You connect to one VPN and then to a second VPN without disconnecting the first. The first VPN will mask your IP address and encrypt your data, and then route your traffic to the second VPN which performs the same operations. This will slow you down, but literally doubles your protection.
- NordVPN (visit site | read our review) has a cool, built-in ‘double VPN’ feature which lets you accomplish this same technique at a single click
If you use VPNs that are based in different countries, or better yet in different continents, this really provides the maximum protection possible, but will impact connection speed.
Use Split Tunneling
Some VPN providers offer a Split Tunneling option. This novel feature allows you to choose what traffic to route through your VPN and what traffic to leave untouched and routed through your ISP.
- see our in-depth discussion about ‘Split Tunneling’
At first glance, splitting your connection in this way may seem like a bad idea. But the fact is it can improve your online anonymity.
If you log in to password protected accounts while using your VPN, you are essentially “admitting” that you were that (masked) IP address at that time. For example, If you use your VPN while torrent file-sharing, mass downloading files from the web, using Usenet newsgroups or streaming geo-blocked videos or other censored content, while at the same time accessing your social media or email accounts, traffic analysis techniques can make the link between these two separate activities that were “signed” by the same IP address.

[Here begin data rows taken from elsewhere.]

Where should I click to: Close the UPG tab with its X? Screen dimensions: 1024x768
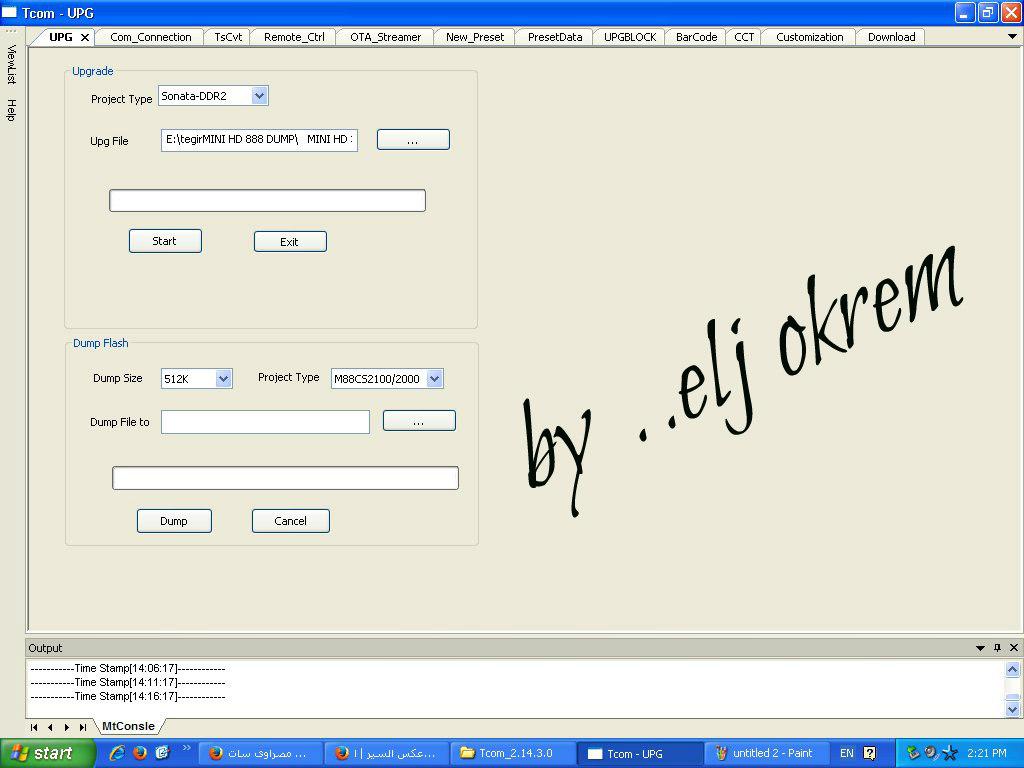click(x=85, y=37)
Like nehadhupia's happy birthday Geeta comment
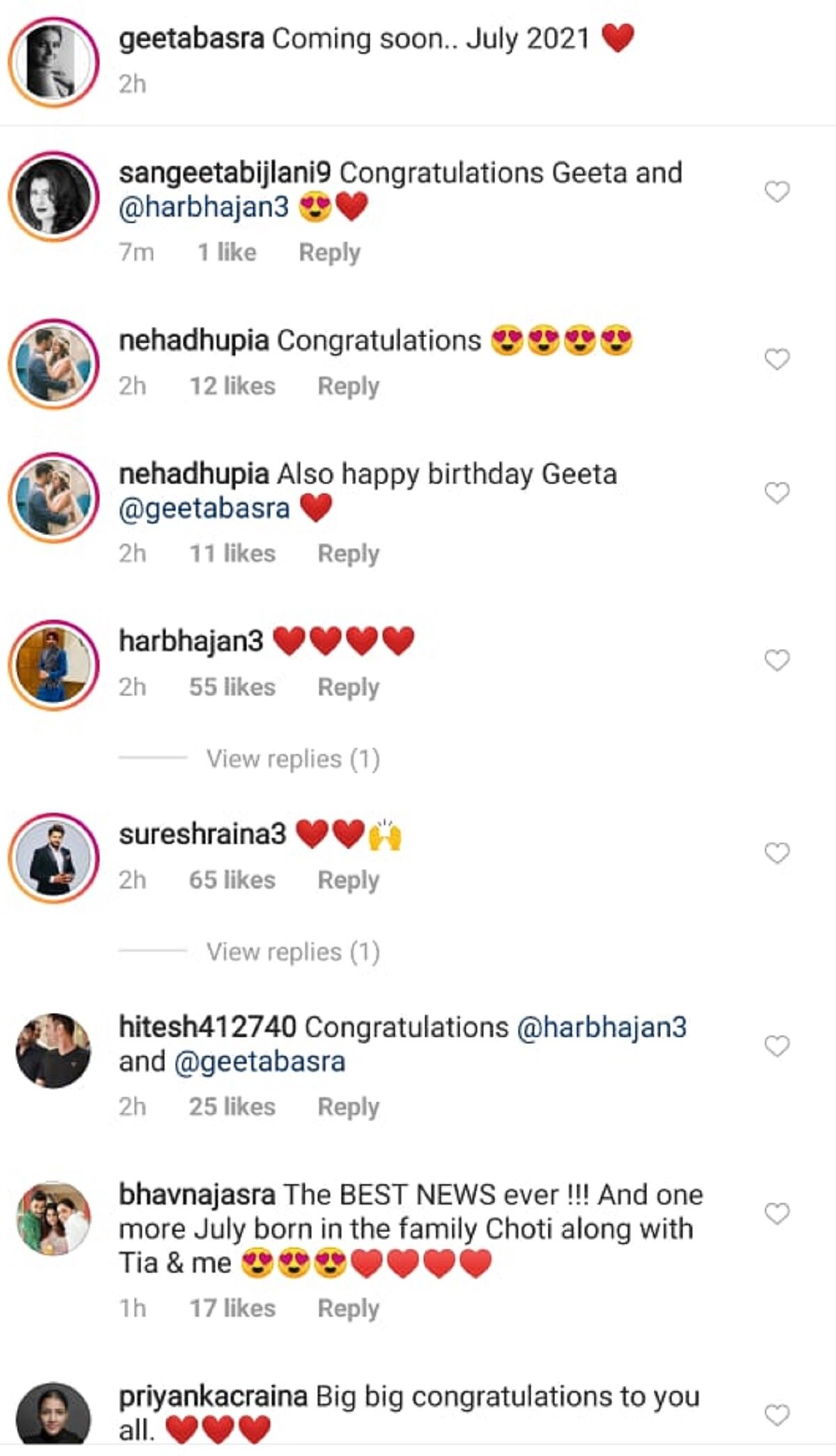Screen dimensions: 836x1456 (x=777, y=493)
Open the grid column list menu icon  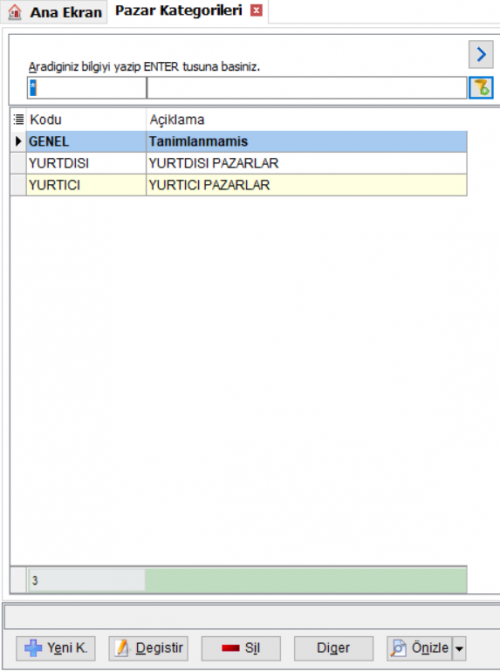coord(18,119)
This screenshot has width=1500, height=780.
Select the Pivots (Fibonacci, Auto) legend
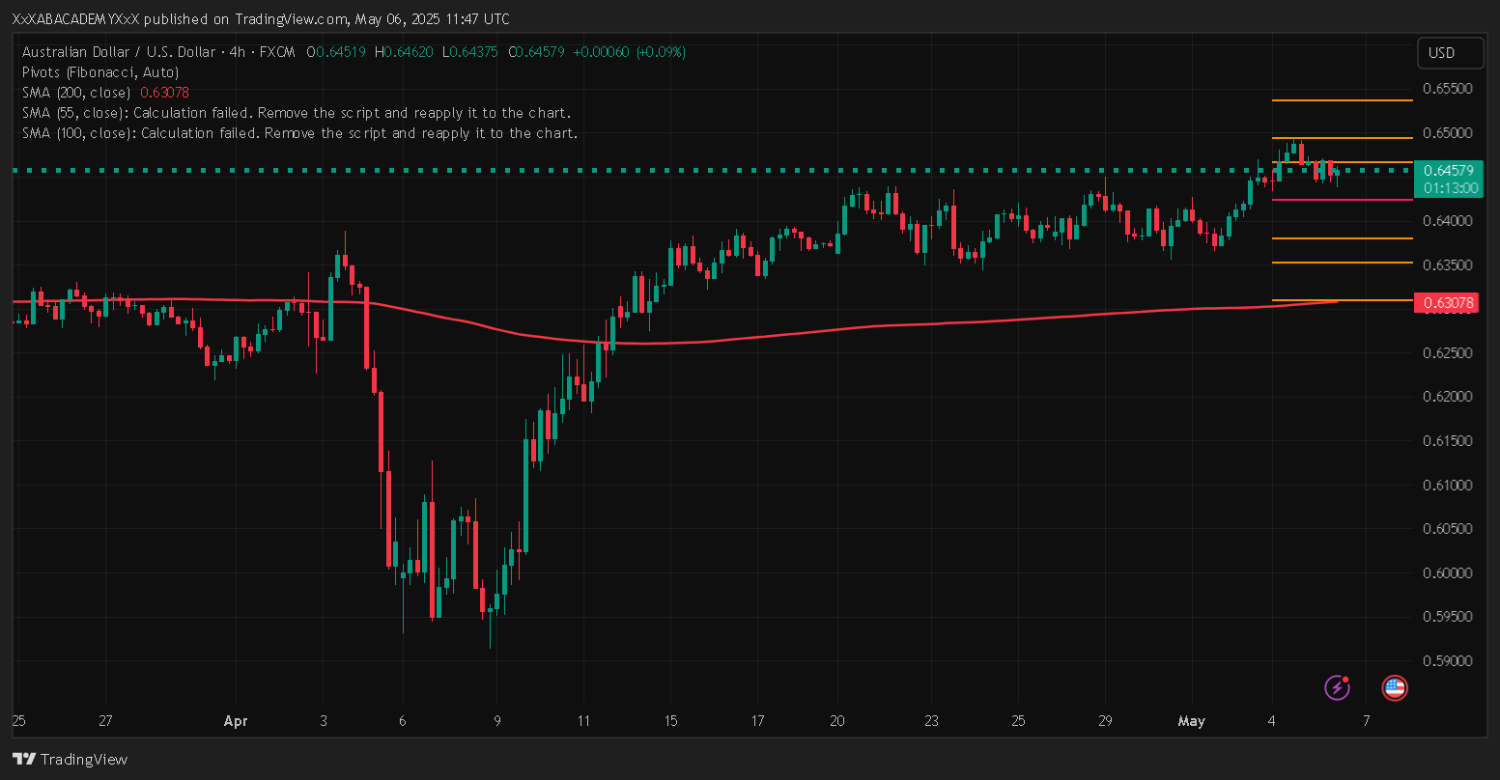pos(100,72)
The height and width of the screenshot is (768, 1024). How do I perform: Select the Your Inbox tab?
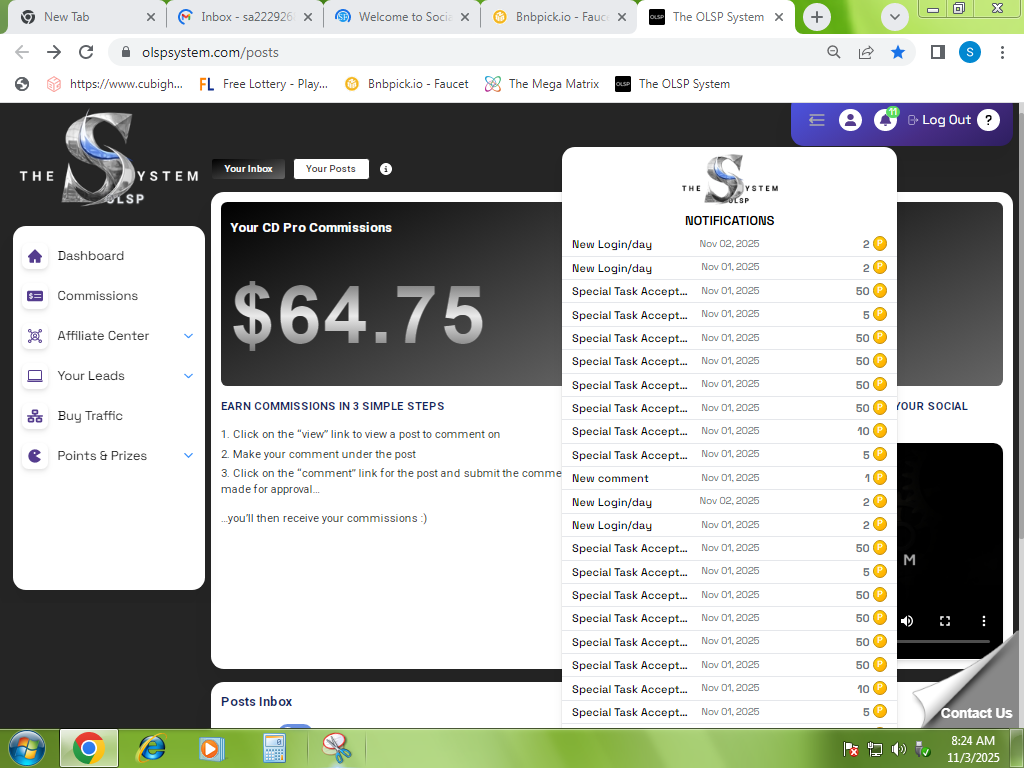[248, 169]
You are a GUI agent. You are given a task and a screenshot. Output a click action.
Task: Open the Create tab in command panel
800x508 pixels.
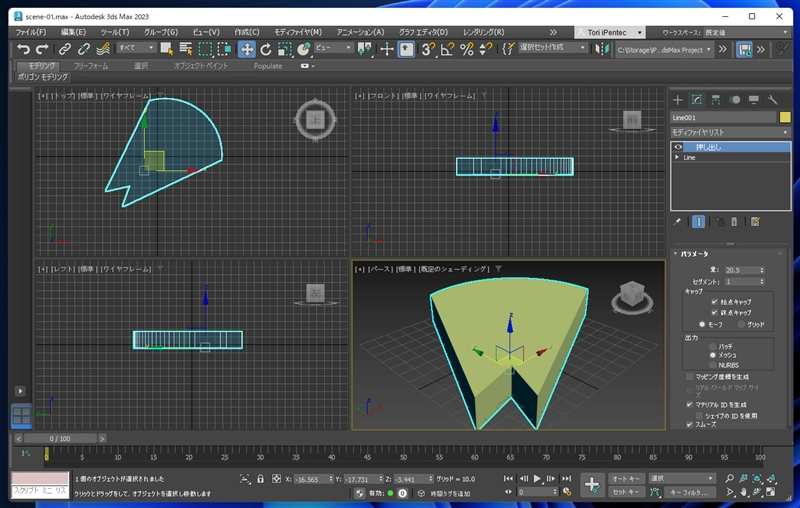tap(678, 100)
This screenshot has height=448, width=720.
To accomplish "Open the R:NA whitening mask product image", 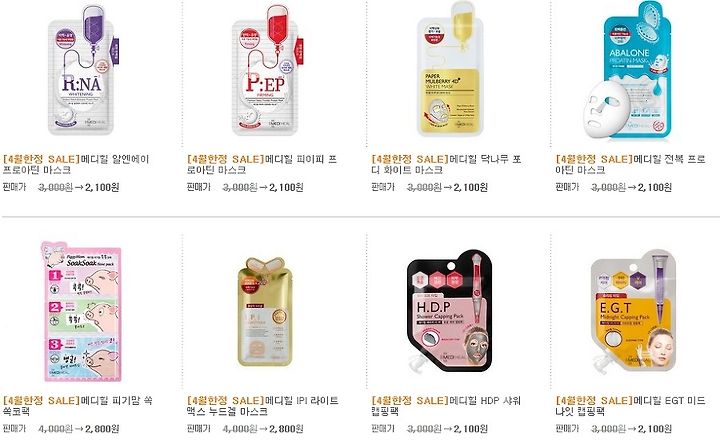I will click(82, 70).
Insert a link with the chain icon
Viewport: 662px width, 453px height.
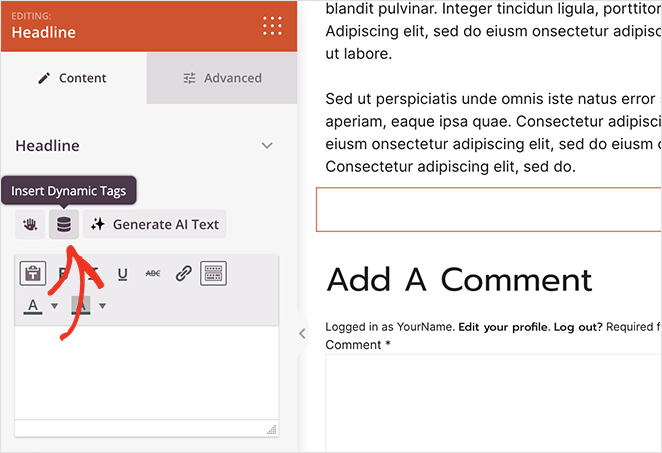[183, 274]
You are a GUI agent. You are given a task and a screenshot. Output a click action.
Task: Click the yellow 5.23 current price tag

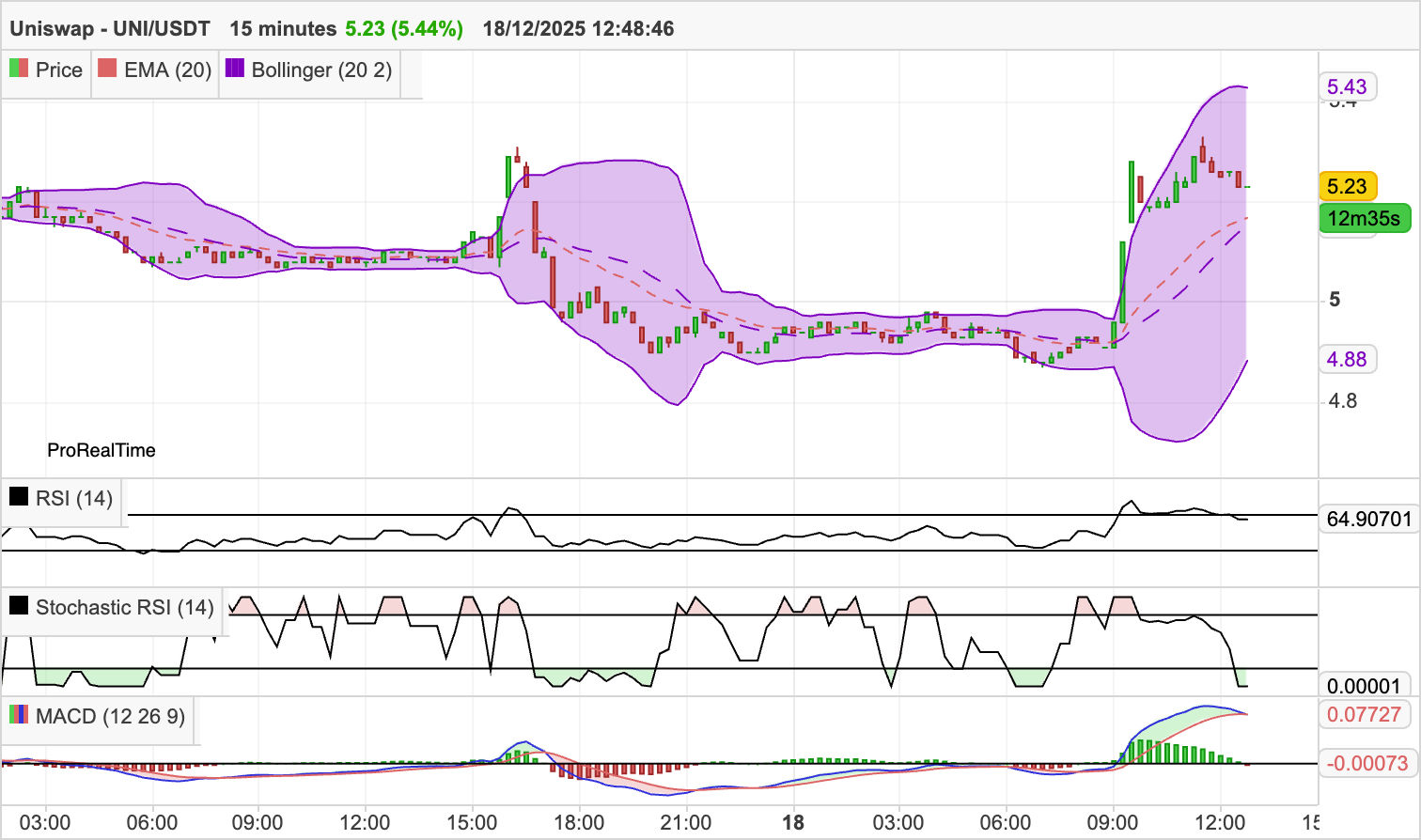coord(1347,186)
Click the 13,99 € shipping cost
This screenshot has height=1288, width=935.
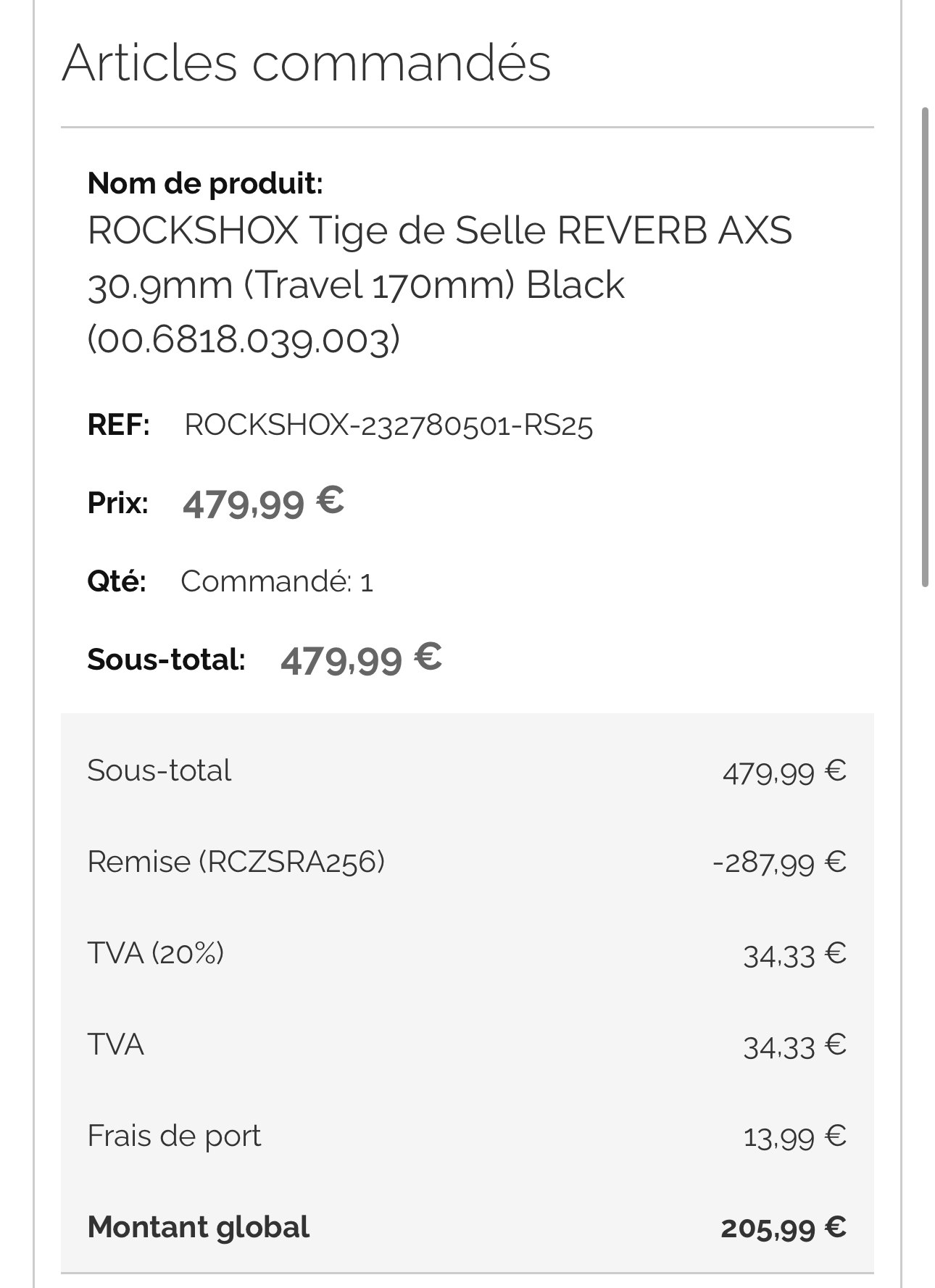pos(794,1137)
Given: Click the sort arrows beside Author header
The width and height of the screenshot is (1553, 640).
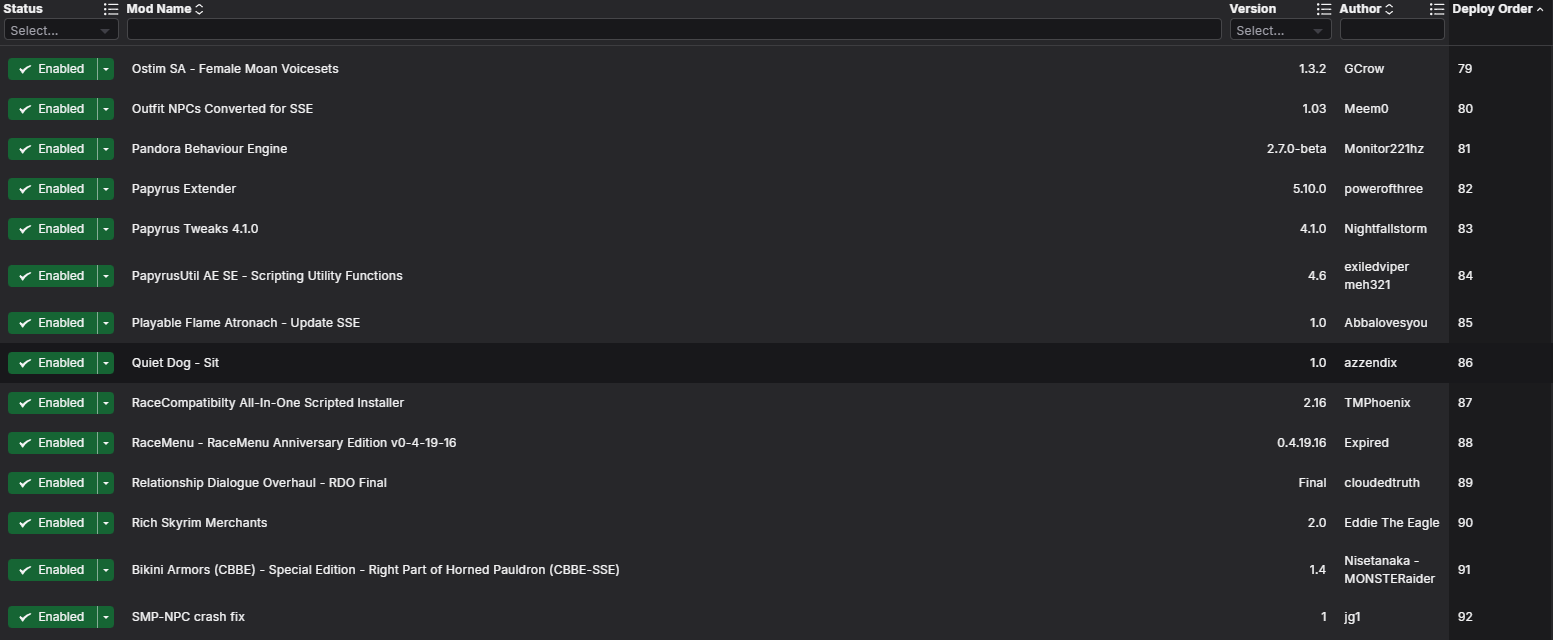Looking at the screenshot, I should [x=1389, y=9].
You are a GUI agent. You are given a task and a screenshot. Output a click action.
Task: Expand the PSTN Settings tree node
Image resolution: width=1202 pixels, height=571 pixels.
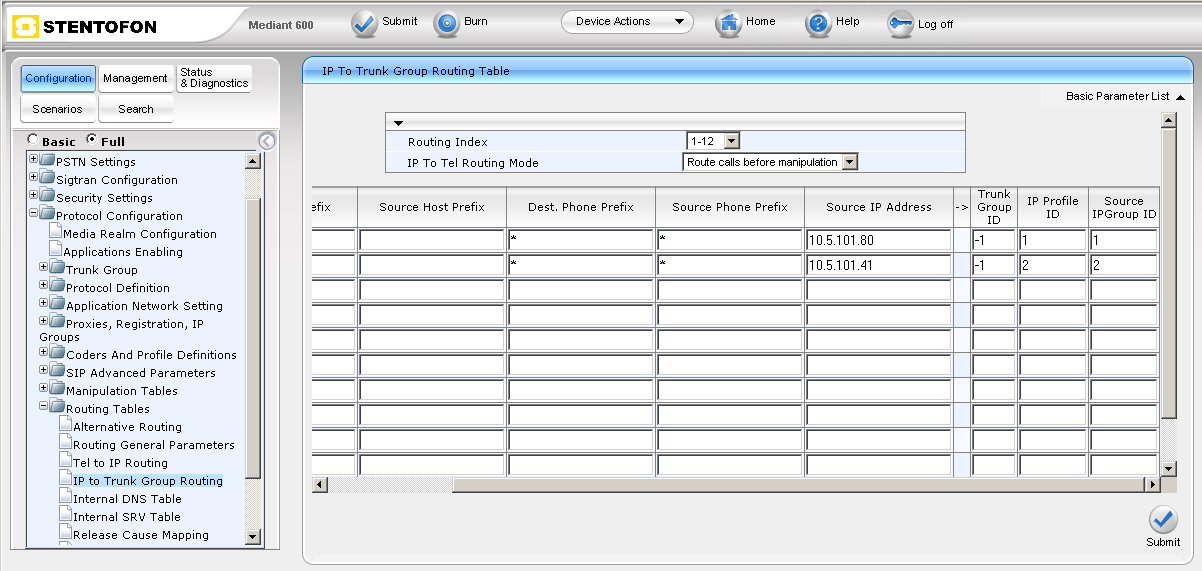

A concrete example will help illustrate this. If IP address 192.0.2.24 was sharing a torrent and at the same time was also logged into the Gmail account of Bill Gates, it doesn’t take the NSA to conclude that it was Bill Gates that was sharing the torrent.
By splitting your connection, you can route through your ISP the online activities that can directly identify you personally (such as password protected accounts) while using your VPN to route the traffic you want to keep private and hidden. This gives you a separate IP address for each set of activities at the same time. In this way your VPN-enhanced anonymity will not be compromised through traffic analysis.
Route Related Activities through your VPN too
This measure follows similar logic to the Split Tunneling technique above. For example, if you use a VPN to conceal your IP address while downloading a video via torrent file-sharing, you should also make sure to use your VPN when downloading subtitles for the same video.
If you download the subtitles file unprotected without a VPN enabled, traffic analysis could link your downloading of the subtitles while unprotected to the video file you downloaded while protected by the VPN.
Related protected and unprotected activities are more easily correlated for rare content, but can also be effective for popular content in large enough quantities. If the data set is large enough, traffic analysis can be used to detect patterns in downloads even for very popular content.
Therefore, don’t think you are necessarily safe “in the crowd”. Use your VPN, not only for your sensitive online activities, but for everything related to them too.